System and method for delegating ticket authentication to a star network in the internet of things and services

Abstract

A star topology network comprises a user device, a central gateway, and one or more sensor nodes added to the existing network. A communication between the user device and the central gateway is secured either based on public-key cryptography, symmetric-key cryptography, or by the use of a secure channel such as a wired communication. A request from the user device to the central gateway can be transmitted over the internet.

Claims

1. A star topology network comprising: a plurality of sensor nodes, each sensor node in the plurality of sensor nodes having a respective ID; a user device; and an internet-enabled central gateway in public-key cryptographic communication with the user device, wherein the user device is configured to: read the respective ID from a first sensor node in the plurality of sensor nodes; and generate a ticket by signing a first message with a private key and encrypting the first message with a public key of the central gateway, the first message including the respective ID of the first sensor node; wherein the first sensor node is configured to: generate a first random number; encrypt the first random number with a secret shared key that was exchanged with the central gateway; and transmit, to the central gateway, a second message including a concatenation of the ticket, the encrypted first random number, and a message authentication code, wherein the central gateway is configured to: decrypt the second message using the secret shared key that was exchanged with the first sensor node; and validate the ticket based on the decrypted second message, and wherein the central gateway is configured to: recover the first random number from the decrypted second message; generate a second random number; determine a first hash of the first random number concatenated with the respective ID of the first sensor node; encrypt a concatenation of the second random number with the first hash; and transmit, to the first sensor node, a third message including a concatenation of (i) the encrypted concatenation of the second random number with the first hash and (ii) a message authentication code.

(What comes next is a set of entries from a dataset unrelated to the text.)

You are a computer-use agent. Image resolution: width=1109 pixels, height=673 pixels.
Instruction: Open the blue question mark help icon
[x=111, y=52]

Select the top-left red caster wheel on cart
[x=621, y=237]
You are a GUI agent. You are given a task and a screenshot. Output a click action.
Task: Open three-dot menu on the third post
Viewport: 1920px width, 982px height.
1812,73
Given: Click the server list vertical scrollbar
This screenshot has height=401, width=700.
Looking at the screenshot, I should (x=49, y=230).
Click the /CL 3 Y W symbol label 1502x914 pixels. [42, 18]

2. The star topology network of claim 1, wherein the user device is configured to: broadcast the ticket to the plurality of sensor nodes.

3. The star topology network of claim 1, wherein the first sensor node is configured to: exchange a secret shared key with the central gateway after receiving the ticket from the user device.

4. The start topology network of claim 1, wherein the first sensor device is configured to: determine a second hash of the first random number concatenated with the respective ID of the first sensor node; decrypt the third message using the secret shared key that was exchanged with the central gateway; recover the second random number and the first hash from the decrypted third message; and validate the third message by comparing the recovered first hash with the determined second hash.

5. The start topology network of claim 4, wherein the first sensor device is configured to: determine a third hash of the second random number concatenated with the respective ID of the first sensor node; encrypt a concatenation of the first random number with the third hash; and transmit, to the central gateway, a fourth message including a concatenation of (i) the encrypted concatenation of the first random number with the third hash and (ii) a message authentication code.

6. The star topology network of claim 5, wherein the central gateway is configured to: determine a fourth hash of the second random number concatenated with the respective ID of the first sensor node; decrypt the fourth message using the secret shared key that was exchanged with the first sensor node; recover the third hash from the decrypted fourth message; and validate the fourth message by comparing the recovered third hash with the determined fourth hash.

7. The star topology network of claim 1, wherein the user device is configured to: request a nonce from the central gateway; and receive the nonce from the central gateway, wherein the first message used to generate the ticket includes the nonce and the respective ID of the first sensor node.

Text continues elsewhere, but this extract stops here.